Simultaneously, here, means “within the excitation lifetime of the initial excitation from the first photon that hits” which for most materials and most photon energies is on the order of a few nanoseconds to a few femtoseconds. Atoms, as you may know, are quite small. We are lucky if we can get two photons to hit the same atom at the same time. 50,000 ain’t gonna happen.

So, clearly, my photon-based thinking was completely wrong, and now I needed it to be right. So I dove into the research, and eventually (after an embarrassingly large amount of reading and feeling like I must be crazy), I figured out my error.

[It actually is this.]

Turns out there are other things that can oscillate at the same frequencies as radio waves, namely electric fields. This is what people are actually talking about when they refer to RF plasmas or RF power sources: they are using an AC electric current, except that instead of switching polarities at 60 hz or 50 hz like your wall electrical socket, they switch polarities at khz to Ghz, like radio waves. Probably the most common frequency for plasma generation is 13.56 Mhz – if this was a photon frequency, that photon would be a radio wave, hence they are called “radio frequency” oscillations. But, it’s not a photon.
- - - - -
## Required task A:
Answer these from the passage on RF plasmas:
(i) For most materials and photon energies, what time range does "simultaneously" cover?
(ii) At what frequencies does a wall electrical socket switch polarities?
(iii) What is probably the most common frequency for plasma generation?
## Required task B:
Translate this sentence from the passage on RF plasmas into Spanish: "We are lucky if we can get two photons to hit the same atom at the same time."
## Required task C:
List every unit of frequency that appears in the passage on RF plasmas.

## Data rows:
- - - - -
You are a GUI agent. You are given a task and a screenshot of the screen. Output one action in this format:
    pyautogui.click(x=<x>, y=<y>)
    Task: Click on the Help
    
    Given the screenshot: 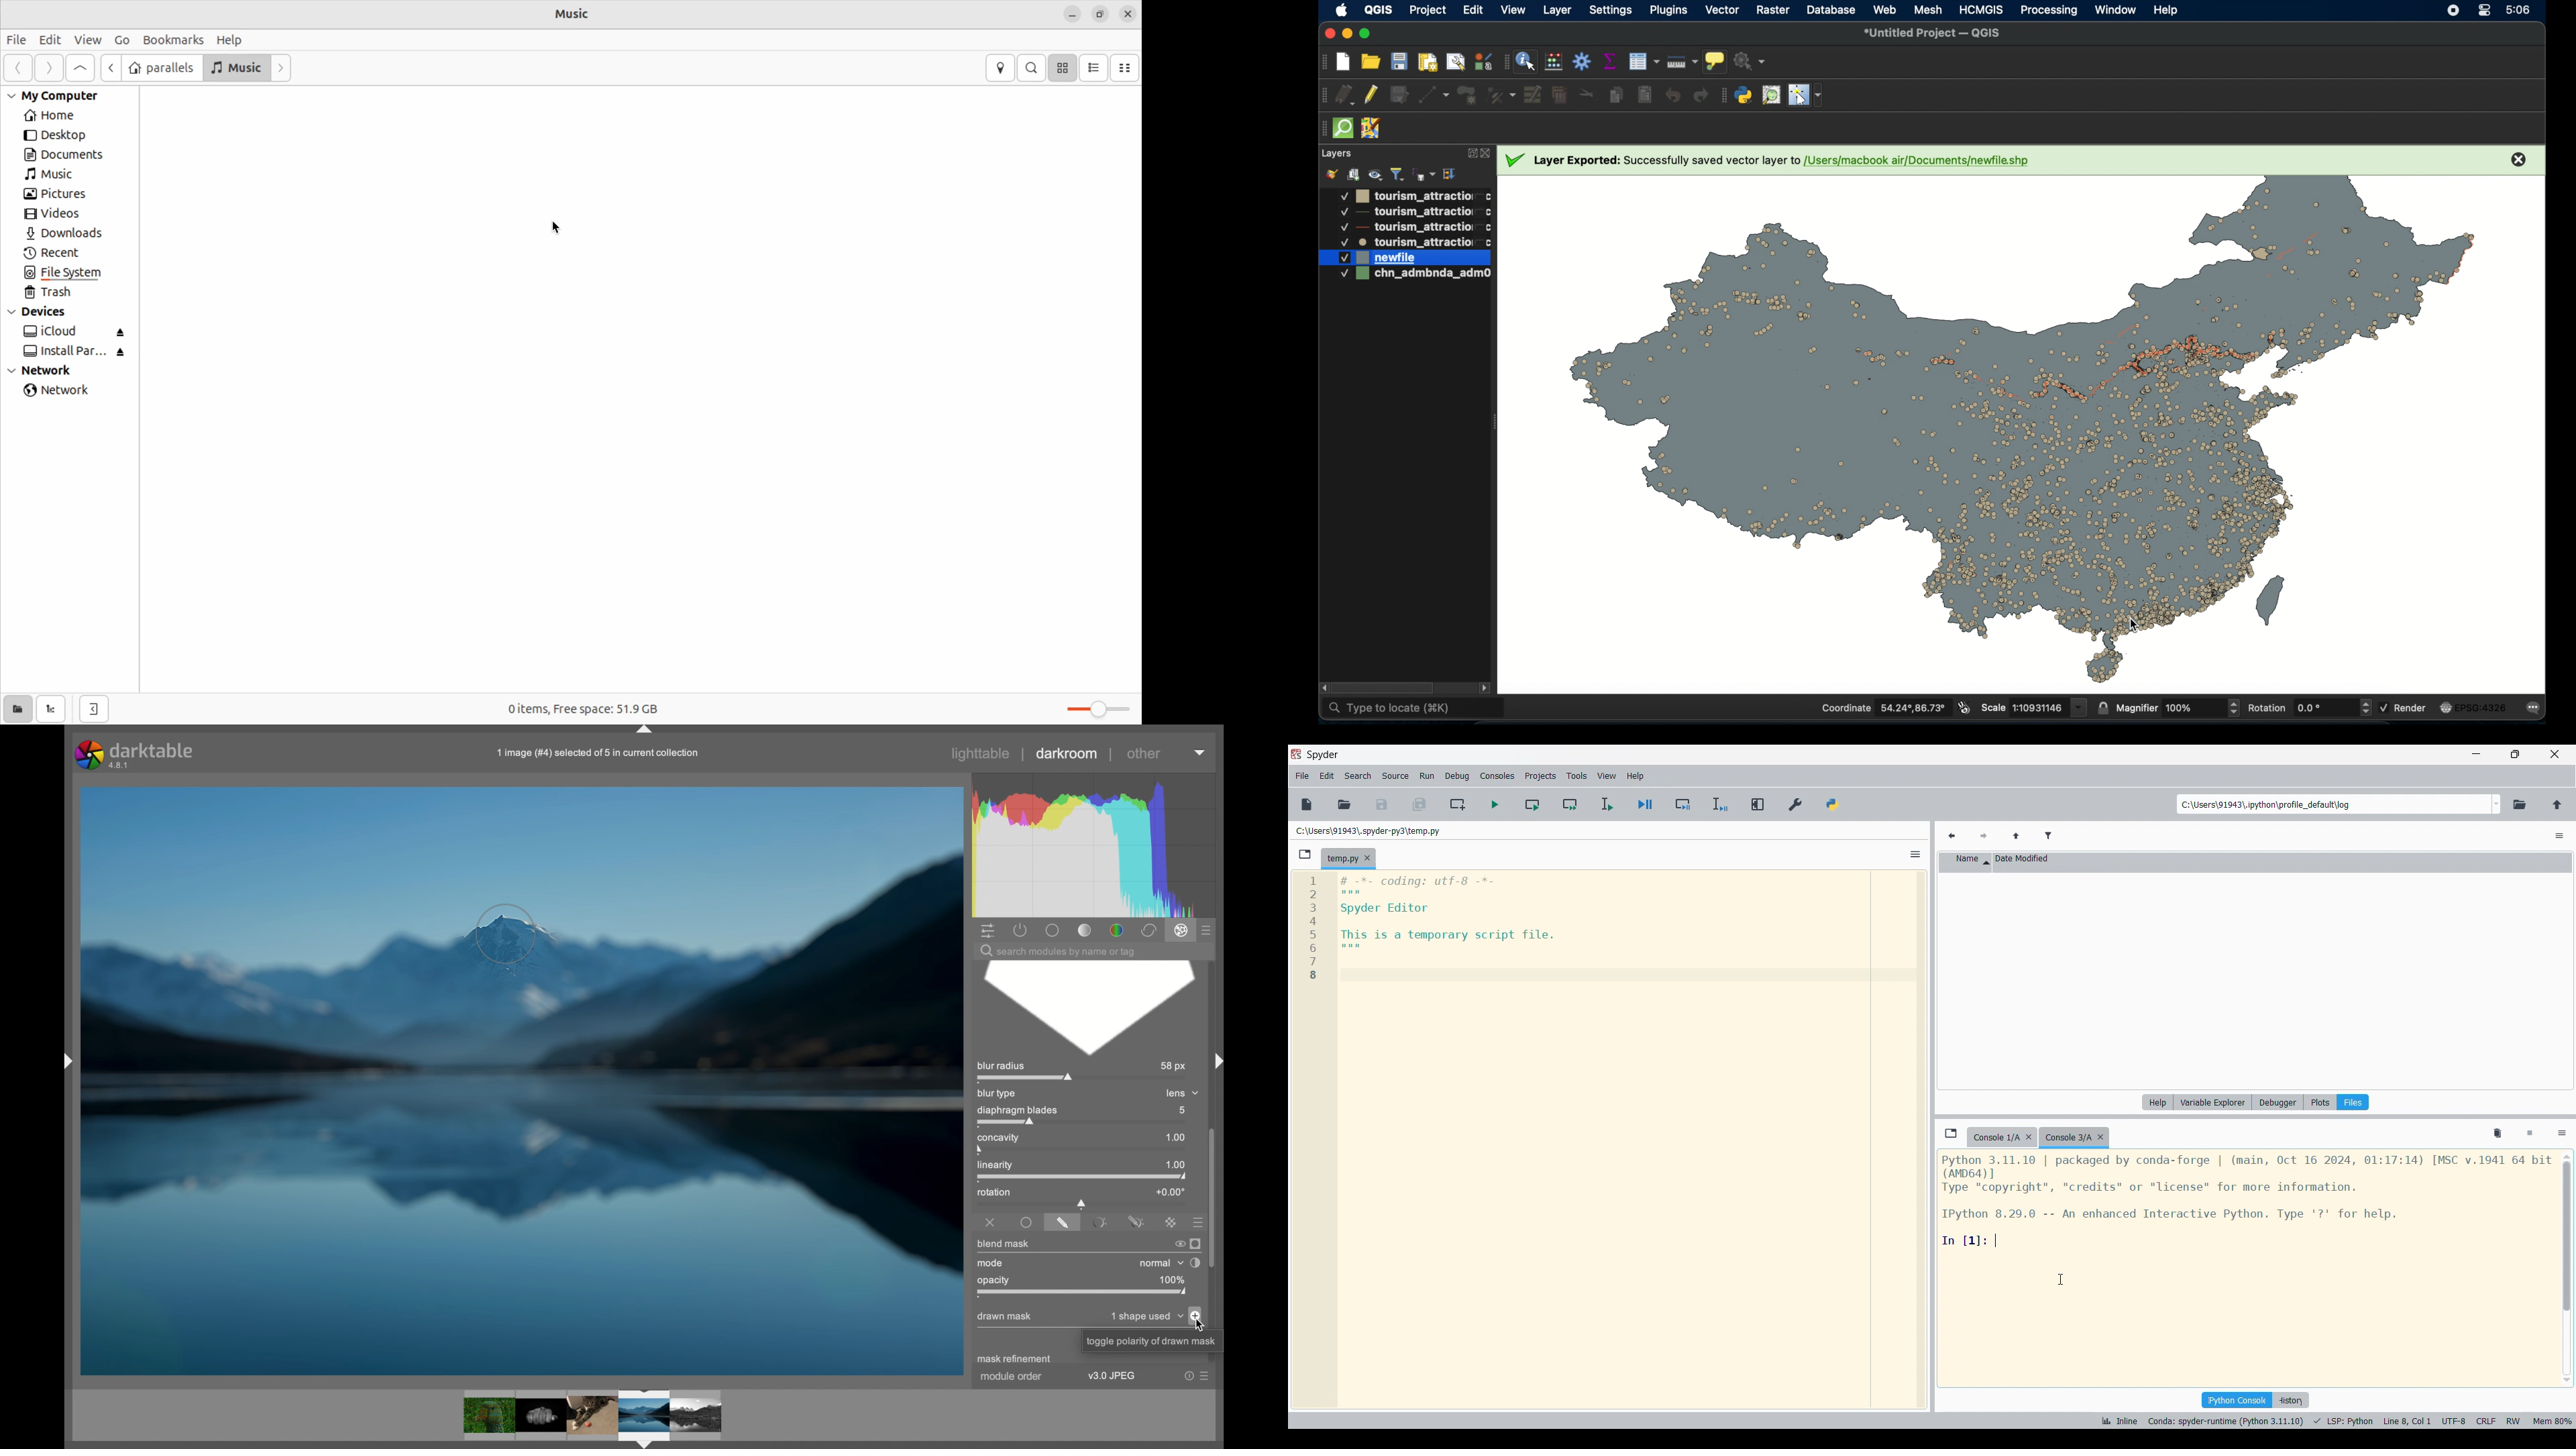 What is the action you would take?
    pyautogui.click(x=2157, y=1102)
- - - - -
## Exercise output A:
(i) From a few nanoseconds to a few femtoseconds.
(ii) 60 hz or 50 hz.
(iii) 13.56 Mhz.

## Exercise output B:
Tenemos suerte si logramos que dos fotones choquen con el mismo átomo al mismo tiempo.

## Exercise output C:
hz, khz, Ghz, Mhz